**Study text**
_ _ _ _ _ _ _
Eddie Van Halen: The death of a rock star and inventor

Legendary rocker owned several guitar patents and called himself a 'tinkerer'

Rock 'n' roll icon Eddie Van Halen, who led his eponymous band for more than 40 years before dying of cancer Tuesday at the age of 65, lived a hard-rocking life, but was rewarded handsomely for it.

Despite several personnel changes, superstar rock band Van Halen racked up more than 80 million in global record sales, which helped contribute to the late rocker being worth an estimated $100 million, according to Celebrity Net Worth.

News of the legendary guitarist's passing was confirmed by his son Wolf on Tuesday.

"I can't believe I'm having to write this, but my father, Edward Lodewijk Van Halen, has lost his long and arduous battle with cancer this morning," he wrote on Twitter. "He was the best father I could ever ask for. Every moment I've shared with him on stage and off stage was a gift. My heart is broken and I don't think I'll ever fully recover from this loss.I love you so much, Pop."

The younger Van Halen is the only child from the rock star's marriage to former sitcom star and current Food Network host, Valerie Bertinelli. The ex-"One Day at a Time" star replied to her son's statement on Twitter with a string of broken-heart emojis. The couple was married for 26 years, divorcing in 2007.


While he is mainly known as the skilled guitarist and co-founder of Van Halen, along with his brother Alex, he had a successful career as an inventor owning several guitar patents.
_ _ _ _ _ _ _
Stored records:
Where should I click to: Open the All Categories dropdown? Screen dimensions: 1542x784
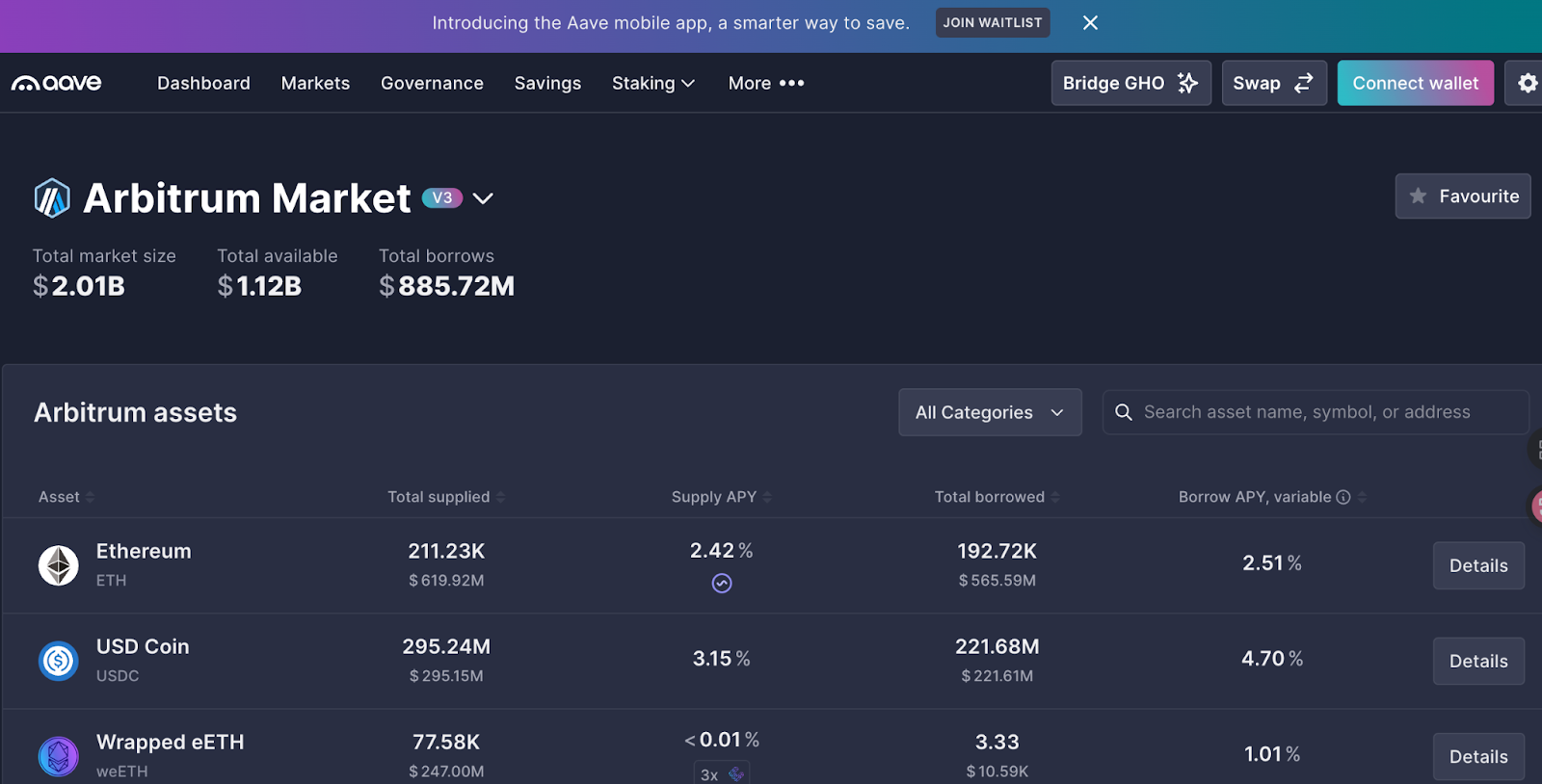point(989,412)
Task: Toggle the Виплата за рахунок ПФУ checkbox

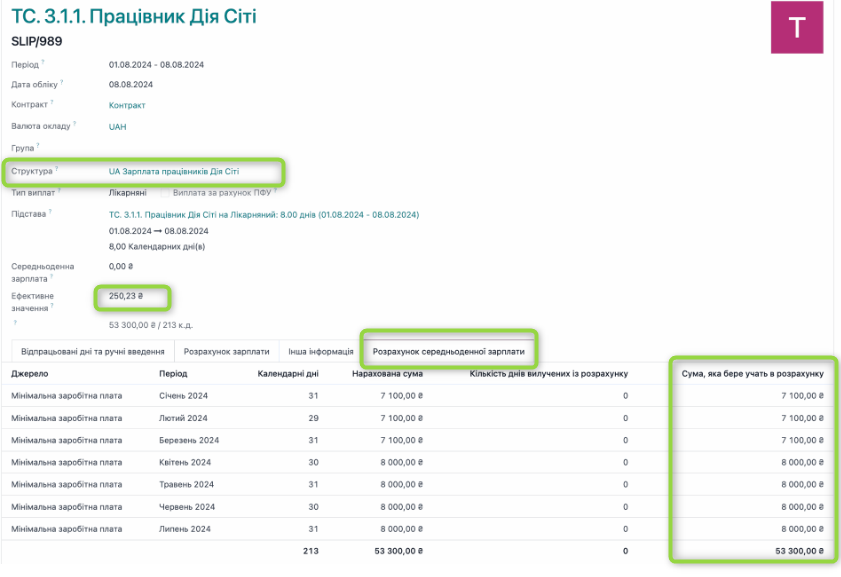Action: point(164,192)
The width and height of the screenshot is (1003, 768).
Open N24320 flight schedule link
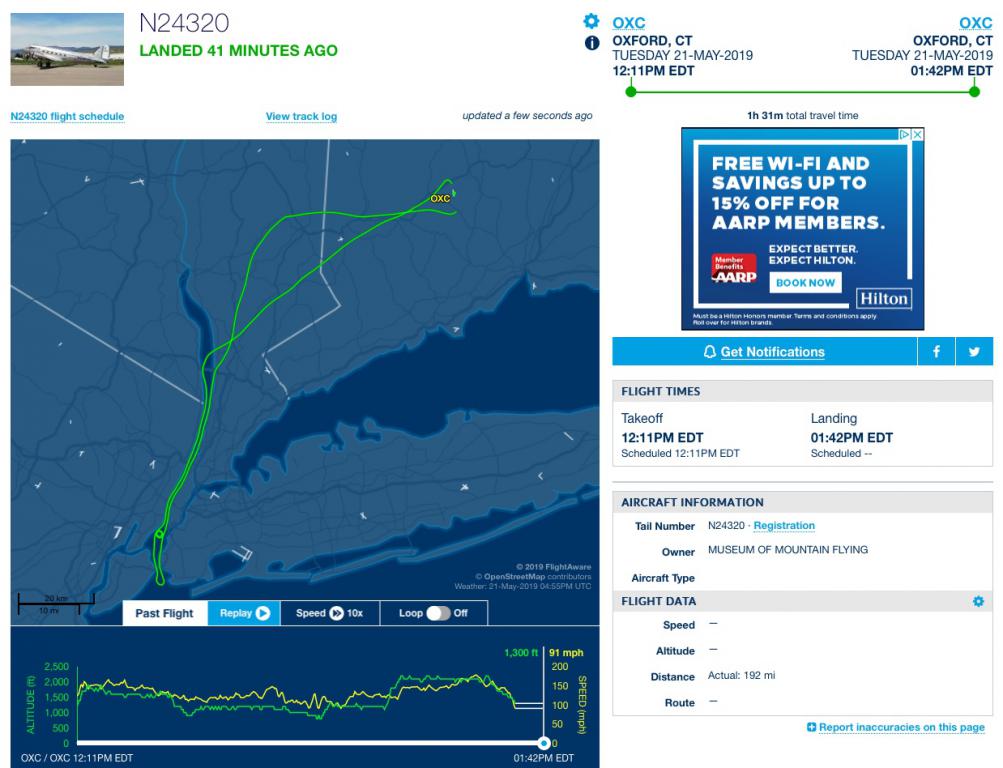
_ _ _ _ _ _ _
**Assignment**
According to the article on Eddie Van Halen, what helped make him worth an estimated $100 million? Answer in one to three sentences.

**Response to this exercise**
The band Van Halen sold more than 80 million records worldwide despite several personnel changes, and those sales helped bring his estimated worth to $100 million, according to Celebrity Net Worth.